▸ The data:

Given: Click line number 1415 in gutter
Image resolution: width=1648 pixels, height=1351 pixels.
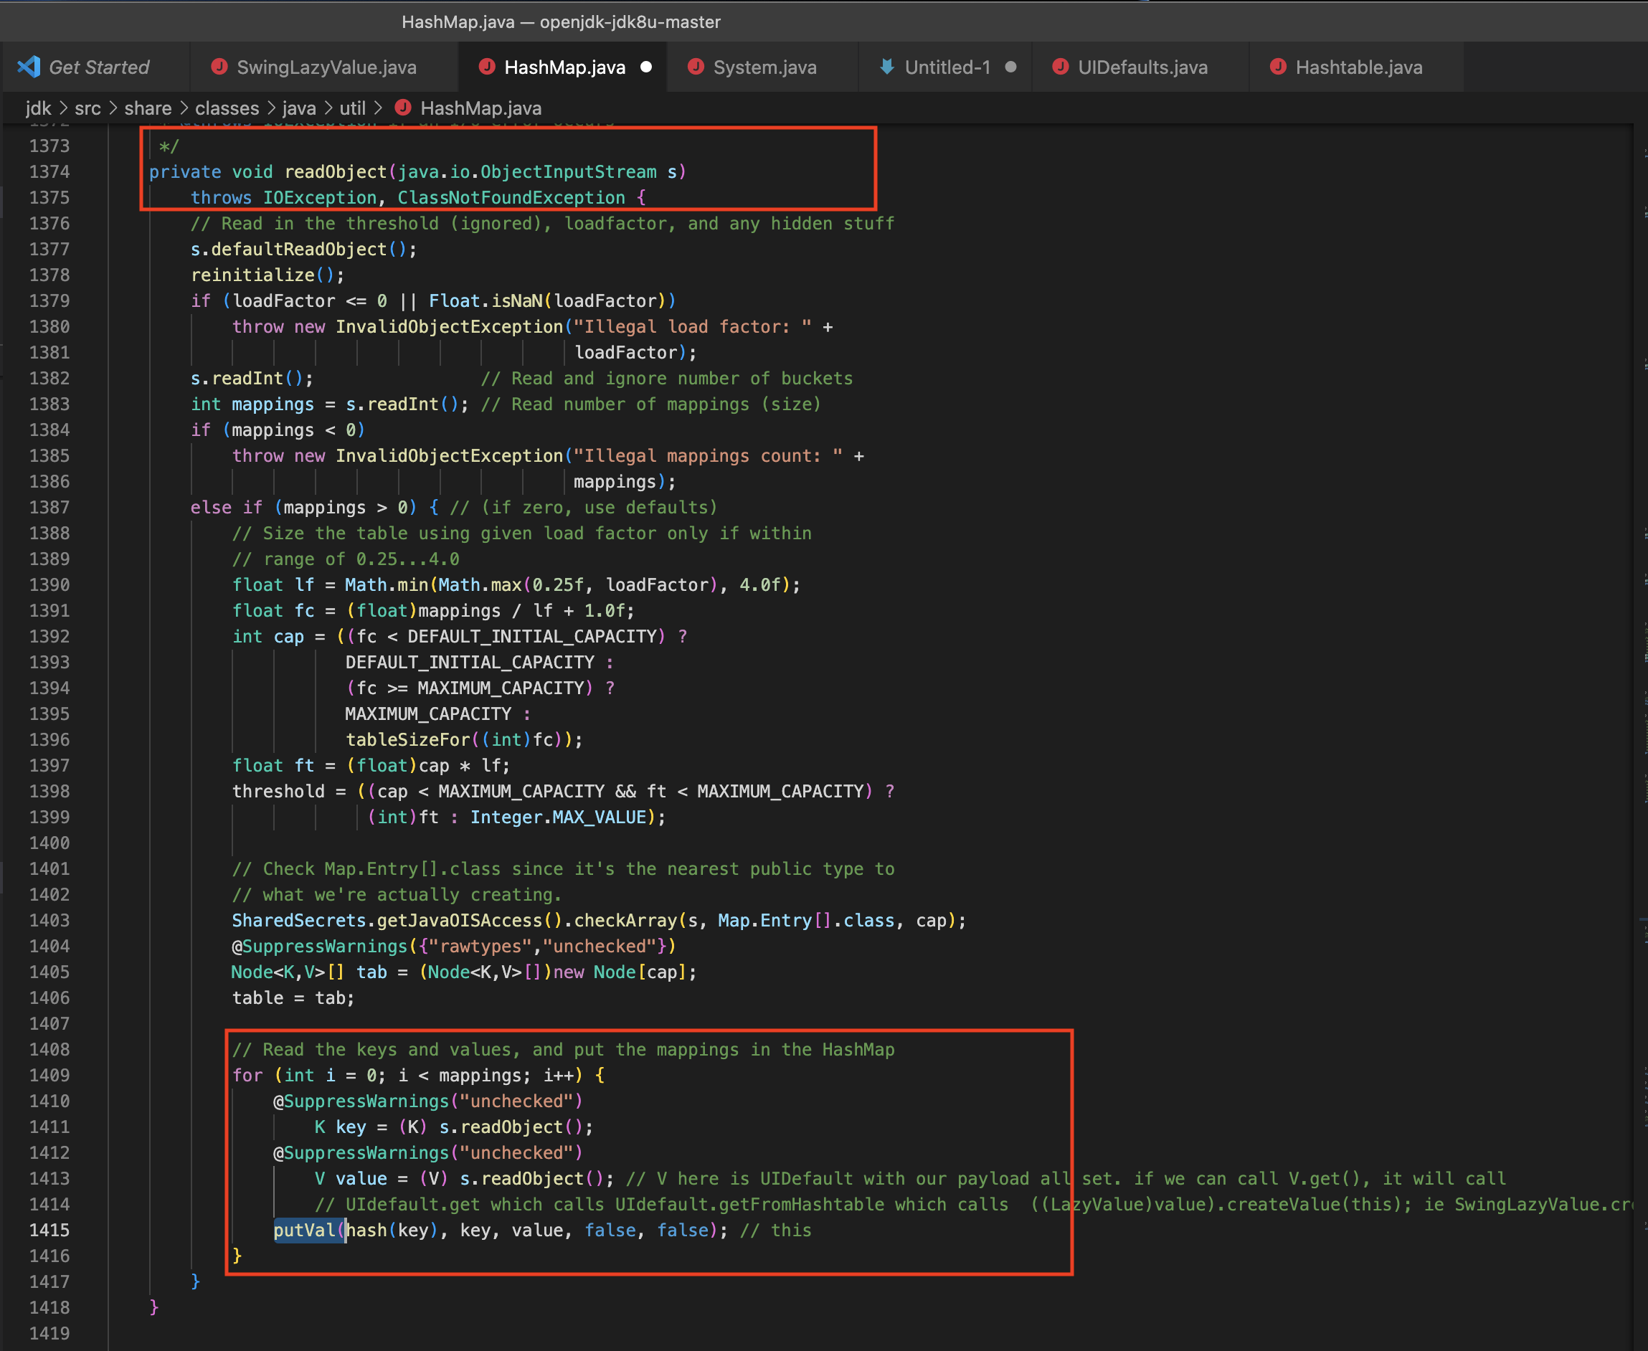Looking at the screenshot, I should (x=49, y=1230).
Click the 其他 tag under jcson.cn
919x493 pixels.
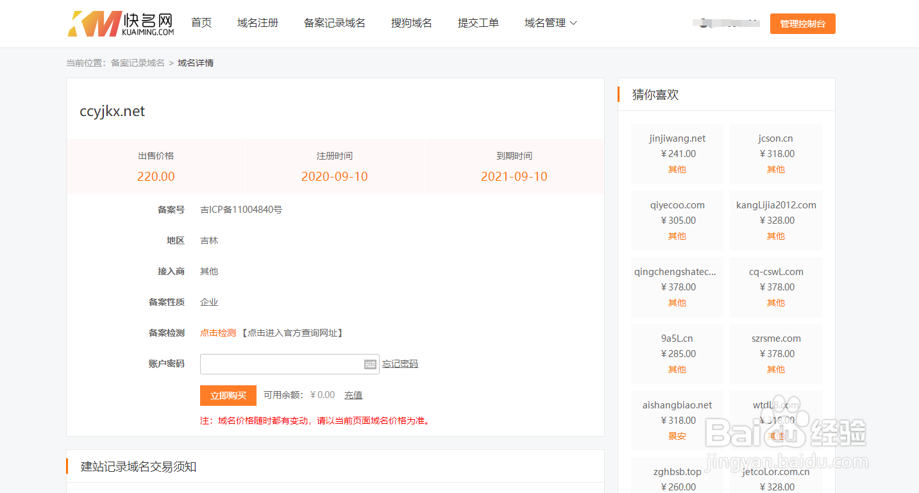pyautogui.click(x=775, y=169)
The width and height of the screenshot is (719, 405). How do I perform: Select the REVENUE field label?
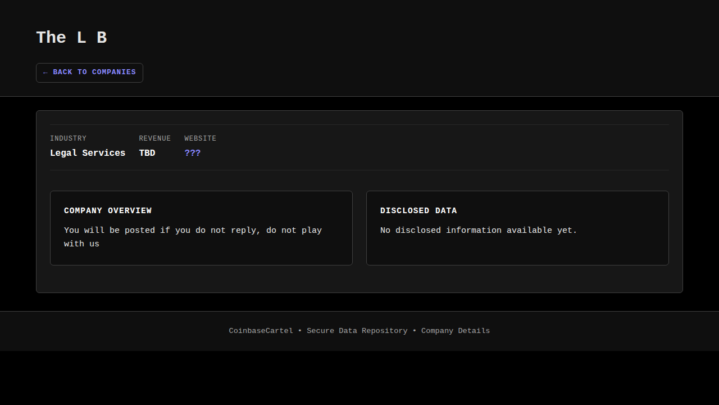[154, 138]
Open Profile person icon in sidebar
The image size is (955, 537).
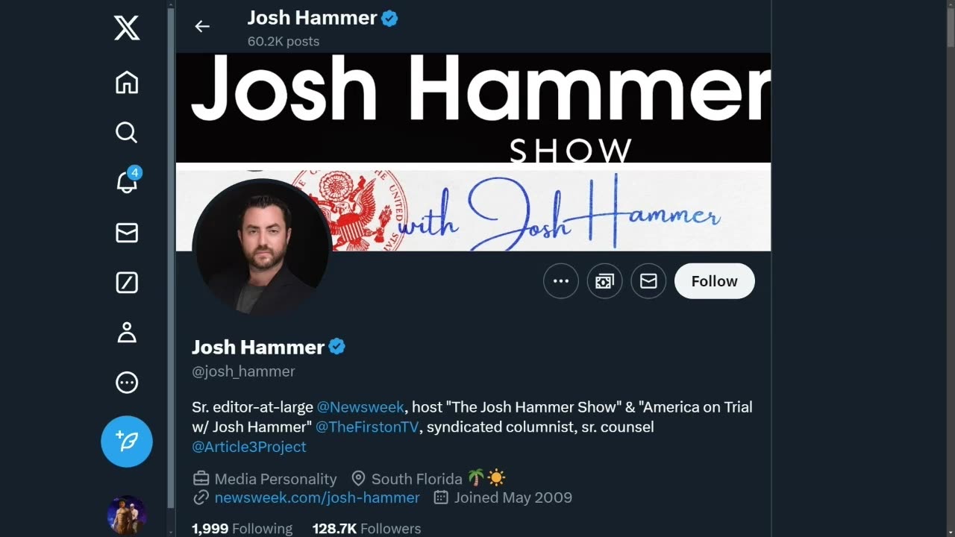point(127,333)
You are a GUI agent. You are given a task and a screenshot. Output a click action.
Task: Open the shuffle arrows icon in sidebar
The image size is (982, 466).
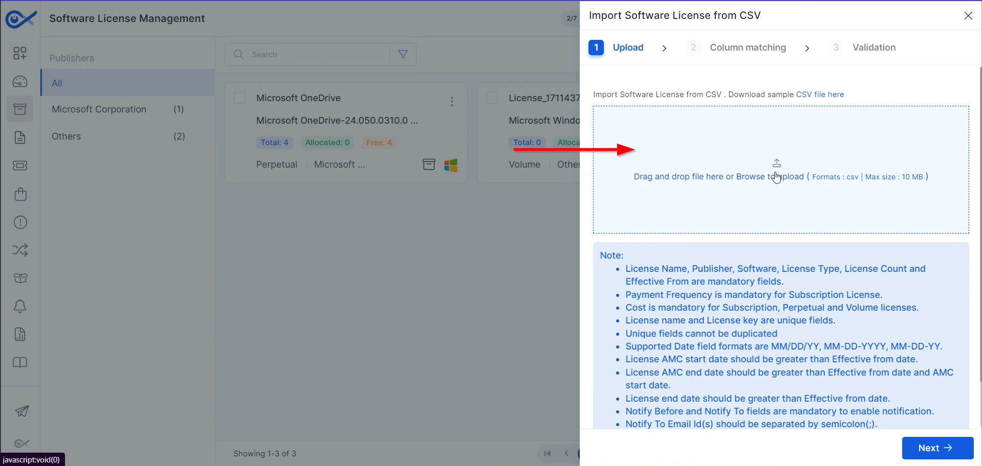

▸ Required work:
Across the whole listing above, tally each line where the string "sidebar" occurs, and give the number and nothing more.

▸ Task response:
2